Social media platforms have had some bad ones Press in recent times, largely motivated by the sheer size of their data collection. Now Meta, the parent company of Facebook and Instagram, has raised the bar.
Not content with tracking every move you make in its apps, Meta has reportedly devised a way to also know everything you do on external websites that can be accessed by means of are apps. Why is it going so far? And is there a way to avoid this surveillance?
‘Injecting’ code to track you
Meta has a custom in-app browser that works on Facebook, Instagram, and any website you can click through from both apps.
Now ex-Google engineer and privacy researcher Felix Krause has discovered that this proprietary browser contains additional code. Krause developed a tool that: found it Instagram and Facebook added up to 18 lines of code to websites visited through Meta’s in-app browsers.
This “code injection” enables user tracking and removes the tracking restrictions that browsers such as Chrome and Safari have. It allows Meta to collect sensitive user information, including “every button and link tapped, text selections, screenshots, and all form entries, such as passwords, addresses, and credit card numbers.”
In response, Meta has said it won’t do anything that users have not given permission for. A Meta spokesperson said:
We purposely developed this code to honor people [Ask to track] choices on our platforms […] The code allows us to aggregate user data before using it for targeted advertising or measurement purposes.
The “code” mentioned in the case is pcm.js – a script that collects a user’s browsing activities. Meta says the script is inserted based on whether users have consented – and that the information obtained is only used for advertising purposes.
Is it then ethical action? Well, the company has done due diligence by informing users of its intention to collect an extensive range From the data. It didn’t stop there, however, to clarify what the full implications of this would be.
People can give their consent to tracking in a more general sense, but ‘informed’ consent implies full knowledge of the possible consequences. And in this case, users were not explicitly notified that their activities on other sites could be tracked through a code injection.
Why is Meta doing this?
Data is the central raw material of Meta’s business model. There is astronomical value in the amount of data Meta can collect by injecting a tracking code into third-party websites accessed through the Instagram and Facebook apps.
At the same time, Meta’s business model is under threat — and events from the recent past may help shed light on why it’s doing this in the first place.
The bottom line is that Apple (which owns the Safari browser), Google (which owns Chrome), and the Firefox browser all actively restrict Meta’s ability to collect data.
Last year, Apple’s iOS 14.5 update came along with a required that all apps hosted in the Apple App Store must get the explicit consent of users to track and collect their data in apps owned by other companies.
Meta has publicly said this single iPhone warning costs his Facebook business $10 billion every year.
Apple’s Safari browser also applies a default setting to block all third-party “cookies”. These are small pieces tracking code those websites deposit on your computer and that inform the website owner about your visit to the site.
Google will soon also phase out third-party cookies. And Firefox recently announced “total cookie protection” to prevent so-called cross-page tracking.
In other words, Meta is flanked by browsers that introduce restrictions on extensive tracking of user data. His response was to create his own browser that circumvents these restrictions.
How can I protect myself?
On the plus side, users who are concerned about privacy have a few options.
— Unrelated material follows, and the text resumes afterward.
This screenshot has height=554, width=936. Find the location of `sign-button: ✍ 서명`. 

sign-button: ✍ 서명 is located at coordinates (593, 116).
The easiest way to prevent Meta from tracking your external activities through the in-app browser is to simply not use it; make sure to open web pages in a trusted browser of your choice, such as Safari, Chrome, or Firefox (using the screen below).
If you cannot find this screen option, you can manually copy the web address and paste it into a trusted browser.
Another option is to access the social media platforms via a browser. So instead of using the Instagram or Facebook app, visit the sites by entering their URL into the search bar of your trusted browser. This should also solve the tracking issue.
I’m not suggesting that you ditch Facebook or Instagram altogether. But we all need to be aware of how to carefully record our online movements and usage patterns and use them in ways we weren’t told. Remember: on the web, if the service is free, you are probably the product.